Another time, I was laying down to take down to take a nap along with a few of my girls. One of them wanted to go up to the snack shack, but wanted someone to go with her. None of the other girls who were taking a nap would go. While I really wanted to just fall asleep, I knew that the Spirit wanted me to go with her, and that whatever happened would be awesome. So I went. We got up to the snack shack, and while we were in a room full of people, we had an awesome private conversation. I got to hear her story and what she struggles with, along with share some of my own story and what I struggle with as well. That moment set the tone for the rest of the week, and she was much more transparent with the group and with me individually.
During kids camp it was harder to find time to talk with the campers, especially since we were not counselors. But one day at lunch, I was sitting with a group of the girls on my team, and they started asking me some really tough questions. Why did God create the Tree of the Knowledge of Good and Evil if He knew that it would bring sin into the world? Was Hitler a Christian? What's the difference between Christians and Jews? It was amazing to talk with these girls and share what I know, and sometimes say, "I don't know." This little conversation showed me how much God can do even if I'm not a counselor.
A few prayer requests:
The next two weeks we are not counselors. Pray that God would give us servants' hearts to go out of our way to do whatever needs to be done.

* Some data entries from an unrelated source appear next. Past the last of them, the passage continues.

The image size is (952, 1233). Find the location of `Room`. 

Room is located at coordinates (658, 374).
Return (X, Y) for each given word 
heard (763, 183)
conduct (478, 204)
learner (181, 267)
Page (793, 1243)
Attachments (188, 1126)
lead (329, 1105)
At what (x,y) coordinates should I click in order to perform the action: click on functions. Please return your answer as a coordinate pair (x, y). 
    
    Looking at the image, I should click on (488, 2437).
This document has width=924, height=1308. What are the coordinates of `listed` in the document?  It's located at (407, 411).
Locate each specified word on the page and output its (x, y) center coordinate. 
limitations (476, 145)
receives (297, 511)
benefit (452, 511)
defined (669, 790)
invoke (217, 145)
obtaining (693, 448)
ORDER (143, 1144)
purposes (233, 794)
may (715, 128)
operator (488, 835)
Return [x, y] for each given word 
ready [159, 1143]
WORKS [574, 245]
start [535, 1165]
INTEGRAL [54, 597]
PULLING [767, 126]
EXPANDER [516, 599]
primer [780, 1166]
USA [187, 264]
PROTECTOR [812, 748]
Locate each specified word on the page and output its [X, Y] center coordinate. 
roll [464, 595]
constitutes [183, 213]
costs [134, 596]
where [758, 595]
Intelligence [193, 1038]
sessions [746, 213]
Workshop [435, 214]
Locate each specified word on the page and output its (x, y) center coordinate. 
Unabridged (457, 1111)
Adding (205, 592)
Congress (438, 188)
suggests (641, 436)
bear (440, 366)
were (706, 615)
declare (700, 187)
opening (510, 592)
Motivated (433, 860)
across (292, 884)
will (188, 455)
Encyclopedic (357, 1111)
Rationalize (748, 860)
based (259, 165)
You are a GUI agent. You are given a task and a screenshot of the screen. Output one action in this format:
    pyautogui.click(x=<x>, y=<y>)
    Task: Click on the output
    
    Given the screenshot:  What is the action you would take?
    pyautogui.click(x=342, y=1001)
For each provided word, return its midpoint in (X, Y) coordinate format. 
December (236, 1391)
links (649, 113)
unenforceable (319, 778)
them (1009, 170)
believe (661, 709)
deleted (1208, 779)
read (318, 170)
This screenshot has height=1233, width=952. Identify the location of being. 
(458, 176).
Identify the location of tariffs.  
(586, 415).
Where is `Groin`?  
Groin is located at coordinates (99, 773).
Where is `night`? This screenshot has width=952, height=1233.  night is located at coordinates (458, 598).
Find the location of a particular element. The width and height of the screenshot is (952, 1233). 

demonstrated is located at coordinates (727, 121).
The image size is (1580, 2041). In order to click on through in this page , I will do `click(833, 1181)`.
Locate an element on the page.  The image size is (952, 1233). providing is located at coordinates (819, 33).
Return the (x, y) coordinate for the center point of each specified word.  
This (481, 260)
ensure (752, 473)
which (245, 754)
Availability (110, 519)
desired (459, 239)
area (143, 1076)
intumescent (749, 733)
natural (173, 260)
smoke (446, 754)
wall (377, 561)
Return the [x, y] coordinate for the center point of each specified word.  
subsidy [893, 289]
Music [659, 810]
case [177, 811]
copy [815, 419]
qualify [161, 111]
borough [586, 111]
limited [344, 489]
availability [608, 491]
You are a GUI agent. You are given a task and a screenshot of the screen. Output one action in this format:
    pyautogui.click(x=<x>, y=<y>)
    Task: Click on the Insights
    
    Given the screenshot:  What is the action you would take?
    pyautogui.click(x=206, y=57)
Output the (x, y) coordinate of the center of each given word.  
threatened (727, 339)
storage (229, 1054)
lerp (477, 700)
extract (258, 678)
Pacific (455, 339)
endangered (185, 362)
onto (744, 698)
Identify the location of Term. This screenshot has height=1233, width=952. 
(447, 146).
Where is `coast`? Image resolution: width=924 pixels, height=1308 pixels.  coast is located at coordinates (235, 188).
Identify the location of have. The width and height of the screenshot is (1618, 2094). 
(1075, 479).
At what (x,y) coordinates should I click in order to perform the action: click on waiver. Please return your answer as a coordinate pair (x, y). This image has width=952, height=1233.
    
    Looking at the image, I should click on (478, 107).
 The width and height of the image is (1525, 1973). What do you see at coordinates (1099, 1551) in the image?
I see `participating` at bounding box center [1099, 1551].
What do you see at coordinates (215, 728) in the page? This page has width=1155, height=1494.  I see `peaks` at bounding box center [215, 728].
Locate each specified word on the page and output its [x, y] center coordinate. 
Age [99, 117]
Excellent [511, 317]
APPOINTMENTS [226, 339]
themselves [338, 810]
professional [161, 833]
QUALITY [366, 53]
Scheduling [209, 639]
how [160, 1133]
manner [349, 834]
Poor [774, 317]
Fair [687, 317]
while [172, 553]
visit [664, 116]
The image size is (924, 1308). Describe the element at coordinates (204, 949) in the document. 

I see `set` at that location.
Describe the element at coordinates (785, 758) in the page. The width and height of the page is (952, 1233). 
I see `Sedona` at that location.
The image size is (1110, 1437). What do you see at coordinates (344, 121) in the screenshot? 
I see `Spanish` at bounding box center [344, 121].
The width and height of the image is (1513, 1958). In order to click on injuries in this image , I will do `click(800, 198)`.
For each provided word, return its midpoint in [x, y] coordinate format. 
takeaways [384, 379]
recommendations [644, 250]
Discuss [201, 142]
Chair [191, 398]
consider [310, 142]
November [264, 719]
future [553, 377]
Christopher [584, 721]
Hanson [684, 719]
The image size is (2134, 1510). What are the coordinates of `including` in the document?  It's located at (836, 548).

Some of the campers that we have already been with are keeping in contact with us. Pray that these relationships continue to develop and that God works in powerful ways even though camp is over.
Pray that we would continue to be united as a team, that God would draw us closer together and use us to sharpen and encourage one another.
Rachel woke up Sunday morning feeling sick. Today (Monday) she feels even worse. Pray that God would provide time to rest so she can get over the sickness.